Le succès de ce vol direct dépendait de nos calculs, affinés en cours de route. Moron, Blanc et moi-même, avions chacun recommencé dix fois nos estimations au fur et à mesure que nous progressions et plus le moment de décision approchait, meilleures étaient nos réserves à l’arrivée. Les prévisions météo à Roissy CDG étaient excellentes, de même qu’aux terrains de dégagement prévus : Orly et Le Bourget. Nous poursuivions un double but : avoir au moins les réserves réglementaires à l’arrivée et, si possible, améliorer le temps de vol de Duchange [1er CDB ayant réalisé le direct Caracas Paris ndlr]. C’est pourquoi nous surveillions de très près le Mach de croisière sans le laisser échapper.
Nous avions décollé à neuf heures de Caracas (13 heures GMT) et près de deux heures s’étaient écoulées (1h55 exactement) alors que nous passions le point 40°W – 33°38N. Avant de contacter Santa Maria Contrôle, nous prîmes la décision et demandâmes notre « reclearance » sur Roissy CDG direct. Aussi curieux que cela puisse paraître, c’est de New York que nous parvînt l’autorisation de modifier notre plan de vol initial.
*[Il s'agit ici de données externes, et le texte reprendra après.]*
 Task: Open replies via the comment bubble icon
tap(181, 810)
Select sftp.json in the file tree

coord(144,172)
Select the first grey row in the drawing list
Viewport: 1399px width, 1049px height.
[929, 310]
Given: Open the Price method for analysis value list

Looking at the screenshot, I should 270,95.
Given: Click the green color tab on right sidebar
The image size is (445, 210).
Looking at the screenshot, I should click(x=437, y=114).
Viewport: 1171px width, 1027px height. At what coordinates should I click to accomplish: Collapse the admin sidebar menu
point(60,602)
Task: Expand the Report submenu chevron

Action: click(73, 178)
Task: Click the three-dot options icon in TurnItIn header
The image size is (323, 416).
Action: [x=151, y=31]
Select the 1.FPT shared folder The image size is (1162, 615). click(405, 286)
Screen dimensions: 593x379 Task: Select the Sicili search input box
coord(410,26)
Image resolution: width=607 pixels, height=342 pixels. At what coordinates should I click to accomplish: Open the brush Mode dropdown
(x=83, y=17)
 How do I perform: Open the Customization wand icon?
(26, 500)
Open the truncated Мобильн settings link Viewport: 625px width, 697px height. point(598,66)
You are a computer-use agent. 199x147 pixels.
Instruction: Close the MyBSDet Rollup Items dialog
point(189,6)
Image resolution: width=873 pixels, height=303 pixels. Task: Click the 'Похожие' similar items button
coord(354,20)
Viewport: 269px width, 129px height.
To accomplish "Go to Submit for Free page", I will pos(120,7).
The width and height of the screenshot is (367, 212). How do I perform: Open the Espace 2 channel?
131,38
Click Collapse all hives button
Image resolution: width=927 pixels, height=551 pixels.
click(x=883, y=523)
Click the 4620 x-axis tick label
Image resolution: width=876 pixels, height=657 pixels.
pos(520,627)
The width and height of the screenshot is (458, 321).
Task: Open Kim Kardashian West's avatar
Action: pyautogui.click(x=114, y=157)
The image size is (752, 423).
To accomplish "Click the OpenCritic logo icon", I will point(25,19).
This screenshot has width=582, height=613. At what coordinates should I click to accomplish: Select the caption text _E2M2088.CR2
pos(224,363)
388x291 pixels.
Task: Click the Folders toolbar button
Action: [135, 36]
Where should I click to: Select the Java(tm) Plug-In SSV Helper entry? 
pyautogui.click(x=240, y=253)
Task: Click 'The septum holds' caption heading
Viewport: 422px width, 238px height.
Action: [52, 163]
Alea jacta est ! Il nous restait à bord 37 tonnes 800 de kérosène, ce qui, d’après nos estimations, devait nous laisser 7 tonnes 500 de réserve à l’atterrissage. Nous avions parcouru 3800 kilomètres, il en restait près de 4000 et nous avions consommé 56 tonnes 700. Pour un lecteur prêtant un peu d’attention à ces quelques chiffres, il peut paraître surprenant que nous ayons consommé largement plus de la moitié du carburant embarqué et que nous prétendions prévoir encore un reliquat de carburant à l’arrivée alors que nous ne sommes pas à la moitié du chemin. Si tous les avions, au fur et à mesure qu’ils s’allègent, sont de plus en plus sobres (ou moins gourmands !), Concorde accentue ce phénomène. S’il a déjà consommé 28 tonnes en fin de montée, 32 minutes après le décollage, soit près du tiers de la consommation totale Caracas – Paris, cette consommation horaire va progressivement passer de 24 tonnes/heure en début de croisière à 16 tonnes/heure en fin de parcours.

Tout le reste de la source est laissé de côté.